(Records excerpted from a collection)
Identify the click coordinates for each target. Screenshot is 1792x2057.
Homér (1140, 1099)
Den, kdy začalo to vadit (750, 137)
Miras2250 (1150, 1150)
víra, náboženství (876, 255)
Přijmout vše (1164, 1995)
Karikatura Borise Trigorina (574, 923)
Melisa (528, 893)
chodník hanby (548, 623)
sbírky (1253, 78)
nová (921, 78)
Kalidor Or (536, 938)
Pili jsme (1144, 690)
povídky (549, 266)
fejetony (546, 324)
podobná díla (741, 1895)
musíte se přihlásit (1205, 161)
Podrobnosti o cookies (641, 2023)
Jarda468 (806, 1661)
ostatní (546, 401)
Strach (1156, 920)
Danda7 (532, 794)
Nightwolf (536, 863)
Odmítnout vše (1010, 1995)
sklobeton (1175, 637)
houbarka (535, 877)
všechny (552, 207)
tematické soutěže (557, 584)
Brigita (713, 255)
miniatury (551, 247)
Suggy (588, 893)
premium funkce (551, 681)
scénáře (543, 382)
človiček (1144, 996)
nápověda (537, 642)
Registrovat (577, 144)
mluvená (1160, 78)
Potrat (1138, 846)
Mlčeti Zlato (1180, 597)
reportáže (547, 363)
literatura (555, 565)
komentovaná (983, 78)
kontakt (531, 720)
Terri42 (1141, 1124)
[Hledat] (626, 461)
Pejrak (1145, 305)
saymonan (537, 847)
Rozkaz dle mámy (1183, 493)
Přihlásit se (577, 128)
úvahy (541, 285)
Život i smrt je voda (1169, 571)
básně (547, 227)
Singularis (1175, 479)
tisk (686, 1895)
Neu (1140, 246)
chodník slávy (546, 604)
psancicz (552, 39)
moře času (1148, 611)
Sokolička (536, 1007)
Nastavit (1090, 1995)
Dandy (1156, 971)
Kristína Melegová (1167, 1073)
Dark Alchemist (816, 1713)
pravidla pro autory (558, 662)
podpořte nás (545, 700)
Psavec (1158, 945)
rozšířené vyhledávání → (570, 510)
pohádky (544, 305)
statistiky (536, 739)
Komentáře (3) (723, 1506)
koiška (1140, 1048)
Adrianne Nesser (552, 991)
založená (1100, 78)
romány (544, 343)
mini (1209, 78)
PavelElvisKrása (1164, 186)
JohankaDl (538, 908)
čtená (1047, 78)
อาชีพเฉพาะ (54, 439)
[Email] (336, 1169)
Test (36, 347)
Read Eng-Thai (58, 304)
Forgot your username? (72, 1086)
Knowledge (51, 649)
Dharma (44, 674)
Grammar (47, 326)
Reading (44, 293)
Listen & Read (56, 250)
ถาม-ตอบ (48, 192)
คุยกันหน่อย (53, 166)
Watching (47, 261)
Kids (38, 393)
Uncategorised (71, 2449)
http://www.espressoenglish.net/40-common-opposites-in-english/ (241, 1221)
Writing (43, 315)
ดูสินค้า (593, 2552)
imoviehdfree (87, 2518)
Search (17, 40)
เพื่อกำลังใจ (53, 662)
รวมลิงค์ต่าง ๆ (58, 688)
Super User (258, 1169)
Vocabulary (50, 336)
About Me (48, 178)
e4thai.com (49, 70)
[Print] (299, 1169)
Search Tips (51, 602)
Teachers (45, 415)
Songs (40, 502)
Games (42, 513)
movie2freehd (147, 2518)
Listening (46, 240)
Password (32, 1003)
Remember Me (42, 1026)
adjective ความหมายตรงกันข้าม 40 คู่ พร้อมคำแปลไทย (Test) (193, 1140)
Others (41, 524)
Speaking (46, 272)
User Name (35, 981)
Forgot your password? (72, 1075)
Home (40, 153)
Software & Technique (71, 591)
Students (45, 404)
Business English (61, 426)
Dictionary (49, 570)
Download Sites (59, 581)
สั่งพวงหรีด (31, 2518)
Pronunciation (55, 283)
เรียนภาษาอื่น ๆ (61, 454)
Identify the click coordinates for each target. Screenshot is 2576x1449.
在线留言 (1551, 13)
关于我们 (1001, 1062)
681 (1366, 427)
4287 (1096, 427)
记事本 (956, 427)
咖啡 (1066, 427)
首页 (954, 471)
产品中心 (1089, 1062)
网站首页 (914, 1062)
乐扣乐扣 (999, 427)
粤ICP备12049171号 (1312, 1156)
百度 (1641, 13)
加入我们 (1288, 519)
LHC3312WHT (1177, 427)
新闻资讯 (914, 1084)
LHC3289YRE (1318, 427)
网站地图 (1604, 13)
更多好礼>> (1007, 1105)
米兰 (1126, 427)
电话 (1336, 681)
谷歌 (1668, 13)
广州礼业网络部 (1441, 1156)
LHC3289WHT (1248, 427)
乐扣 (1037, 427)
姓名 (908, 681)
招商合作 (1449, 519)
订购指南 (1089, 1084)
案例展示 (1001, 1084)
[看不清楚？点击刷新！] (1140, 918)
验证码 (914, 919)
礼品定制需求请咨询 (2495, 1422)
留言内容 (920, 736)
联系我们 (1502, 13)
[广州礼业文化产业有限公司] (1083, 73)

#### PROBLEM:
Every line above is to be transcribed exactly, with nothing dropped.

#### WRITTEN SOLUTION:
Identify the click coordinates for each target. Screenshot is 1792x2057.
Homér (1140, 1099)
Den, kdy začalo to vadit (750, 137)
Miras2250 (1150, 1150)
víra, náboženství (876, 255)
Přijmout vše (1164, 1995)
Karikatura Borise Trigorina (574, 923)
Melisa (528, 893)
chodník hanby (548, 623)
sbírky (1253, 78)
nová (921, 78)
Kalidor Or (536, 938)
Pili jsme (1144, 690)
povídky (549, 266)
fejetony (546, 324)
podobná díla (741, 1895)
musíte se přihlásit (1205, 161)
Podrobnosti o cookies (641, 2023)
Jarda468 (806, 1661)
ostatní (546, 401)
Strach (1156, 920)
Danda7 (532, 794)
Nightwolf (536, 863)
Odmítnout vše (1010, 1995)
sklobeton (1175, 637)
houbarka (535, 877)
všechny (552, 207)
tematické soutěže (557, 584)
Brigita (713, 255)
miniatury (551, 247)
Suggy (588, 893)
premium funkce (551, 681)
scénáře (543, 382)
človiček (1144, 996)
nápověda (537, 642)
Registrovat (577, 144)
mluvená (1160, 78)
Potrat (1138, 846)
Mlčeti Zlato (1180, 597)
reportáže (547, 363)
literatura (555, 565)
komentovaná (983, 78)
kontakt (531, 720)
Terri42 (1141, 1124)
[Hledat] (626, 461)
Pejrak (1145, 305)
saymonan (537, 847)
Rozkaz dle mámy (1183, 493)
Přihlásit se (577, 128)
úvahy (541, 285)
Život i smrt je voda (1169, 571)
básně (547, 227)
Singularis (1175, 479)
tisk (686, 1895)
Neu (1140, 246)
chodník slávy (546, 604)
psancicz (552, 39)
moře času (1148, 611)
Sokolička (536, 1007)
Nastavit (1090, 1995)
Dandy (1156, 971)
Kristína Melegová (1167, 1073)
Dark Alchemist (816, 1713)
pravidla pro autory (558, 662)
podpořte nás (545, 700)
Psavec (1158, 945)
rozšířené vyhledávání → (570, 510)
pohádky (544, 305)
statistiky (536, 739)
Komentáře (3) (723, 1506)
koiška (1140, 1048)
Adrianne Nesser (552, 991)
založená (1100, 78)
romány (544, 343)
mini (1209, 78)
PavelElvisKrása (1164, 186)
JohankaDl (538, 908)
čtená (1047, 78)
อาชีพเฉพาะ (54, 439)
[Email] (336, 1169)
Test (36, 347)
Read Eng-Thai (58, 304)
Forgot your username? (72, 1086)
Knowledge (51, 649)
Dharma (44, 674)
Grammar (47, 326)
Reading (44, 293)
Listen & Read (56, 250)
ถาม-ตอบ (48, 192)
คุยกันหน่อย (53, 166)
Watching (47, 261)
Kids (38, 393)
Uncategorised (71, 2449)
http://www.espressoenglish.net/40-common-opposites-in-english/ (241, 1221)
Writing (43, 315)
ดูสินค้า (593, 2552)
imoviehdfree (87, 2518)
Search (17, 40)
เพื่อกำลังใจ (53, 662)
รวมลิงค์ต่าง ๆ (58, 688)
Super User (258, 1169)
Vocabulary (50, 336)
About Me (48, 178)
e4thai.com (49, 70)
[Print] (299, 1169)
Search Tips (51, 602)
Teachers (45, 415)
Songs (40, 502)
Games (42, 513)
movie2freehd (147, 2518)
Listening (46, 240)
Password (32, 1003)
Remember Me (42, 1026)
adjective ความหมายตรงกันข้าม 40 คู่ พร้อมคำแปลไทย (Test) (193, 1140)
Others (41, 524)
Speaking (46, 272)
User Name (35, 981)
Forgot your password? (72, 1075)
Home (40, 153)
Software & Technique (71, 591)
Students (45, 404)
Business English (61, 426)
Dictionary (49, 570)
Download Sites (59, 581)
สั่งพวงหรีด (31, 2518)
Pronunciation (55, 283)
เรียนภาษาอื่น ๆ (61, 454)
Identify the click coordinates for each target. Screenshot is 2576x1449.
在线留言 (1551, 13)
关于我们 (1001, 1062)
681 (1366, 427)
4287 (1096, 427)
记事本 (956, 427)
咖啡 (1066, 427)
首页 (954, 471)
产品中心 (1089, 1062)
网站首页 (914, 1062)
乐扣乐扣 (999, 427)
粤ICP备12049171号 (1312, 1156)
百度 (1641, 13)
加入我们 (1288, 519)
LHC3312WHT (1177, 427)
新闻资讯 (914, 1084)
LHC3289YRE (1318, 427)
网站地图 (1604, 13)
更多好礼>> (1007, 1105)
米兰 (1126, 427)
电话 (1336, 681)
谷歌 (1668, 13)
广州礼业网络部 (1441, 1156)
LHC3289WHT (1248, 427)
乐扣 (1037, 427)
姓名 (908, 681)
招商合作 (1449, 519)
订购指南 (1089, 1084)
案例展示 (1001, 1084)
[看不清楚？点击刷新！] (1140, 918)
验证码 (914, 919)
礼品定制需求请咨询 (2495, 1422)
留言内容 (920, 736)
联系我们 (1502, 13)
[广州礼业文化产业有限公司] (1083, 73)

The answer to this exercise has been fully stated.